Who gets to say someone is a feminist? And should we vote this woman out?

She’s gay, out and pro-choice.  So what’s not to like?  She’s a conservative radio talk show host.  Gulp.  Still….

I heard her this morning on being both conservative and pro-choice.  She was pointing out that it doesn’t make sense to be anti-government interference about everything except to put government in between a woman and her decisions about pregnancy.   It sounded really good.  Just imagine what the US could look like if the conservatives stopped requiring that their candidates support the religiously motivated anti-choice agenda.  Same-sex marriage might be next.

BUT she’s a conservative talk show host, and apparently that means continuing the destructive hate speech of those who have made their careers out of creating deep and emotionally reinforced divisions in the States.  Her latest?   Michelle Obama is “trash in the White House.”  She has a fake accent; she tries to sound like “a white girl.”

The host is Tammy Bruce and she gets called “a feminist”.  Ouch! 

So feminists don’t really form a club, still less are there membership rules.  But sometimes I think it would be nice if we could suspend a person’s license to be called one.

8 thoughts on “Who gets to say someone is a feminist? And should we vote this woman out?
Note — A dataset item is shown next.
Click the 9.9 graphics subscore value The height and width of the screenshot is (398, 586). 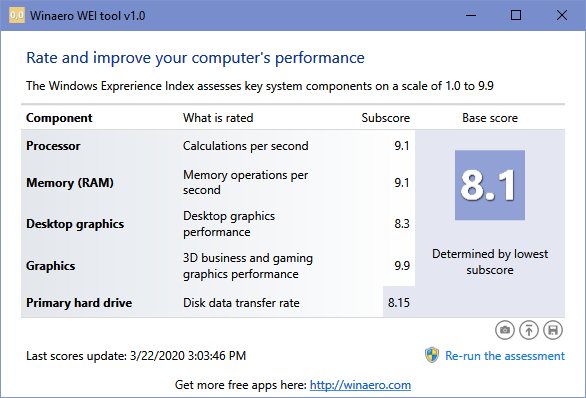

  1. I don’t know Tammy Bruce but if she is gay and pro-choice these for me are good credencials and I have to give her some credit. In fact I see as disgusting the expressions she uses to speak about Michelle Obama but I can conclude frome here only two things: she is not polite and she does not like the new first lady, and for the moment it’s all.

  2. I completely agree that being pro-gay and pro-choice is really important and very much in her favor.

    But I’m concerned that she’s doing more than expressing dislike for Michelle Obama. The specific content is the sort of thing that appeals to racists, and, more generally, she’s contributing to the hate-mongering that the right wing seem to be going in for. That’s extremely serious; the country is in very bad shape, and I don’t have much respect for those who are whipping up hatred against our very new president who really has huge problems that these people created and that might ruin the country if left unsolved.

    I started out wondering myself whether doing the hatred and racism completely undercut her feminist credentials, and I think that that’s not a bad question. I think it is pretty seriously negative.

    I should also say that of course she’s a great fan of Sarah Palin’s, so her commitment to getting the religious agenda out of politics seems to have limits.

  3. I agree with jj on Bruce’s judgment of Michelle Obama. To call her “trash” for pretending to be a “white girl” is more than impolite and more than disliking the First Lady. In fact, it is a dislike predicated on problematic assumptions about race. Or, at the very least, a dislike expressed in racist terms.

    As for considering someone’s “out” status as a good credential for being called a feminist, well, I think that raises some important questions about the link between sexual preference and politics. Does same-sex desire constitute a political position? Or, perhaps more precisely, does same-sex desire constitute the grounds from which one might articulate a political position?

    Twenty years of Queer Theory has offered a substantial interrogation of identitarian categories, which extends to identity politics, and one of the most significant insights theorists have made is that such categories resist stability. Bruce’s conservatism illustrates quite well, I think, the illusion that experiencing taboo desire places someone in a marginal social space and that, in turn, inhabiting a marginal social space produces a progressive politics. Even if Bruce’s conservative logic leads her to the pro-choice side of debates about reproductive rights, that same logic fails to understand the very reason that governments exist: to regulate (read interfere) with social and economic life. The questions for any political movement must address are how the government interferes, on who’s behalf, at what point.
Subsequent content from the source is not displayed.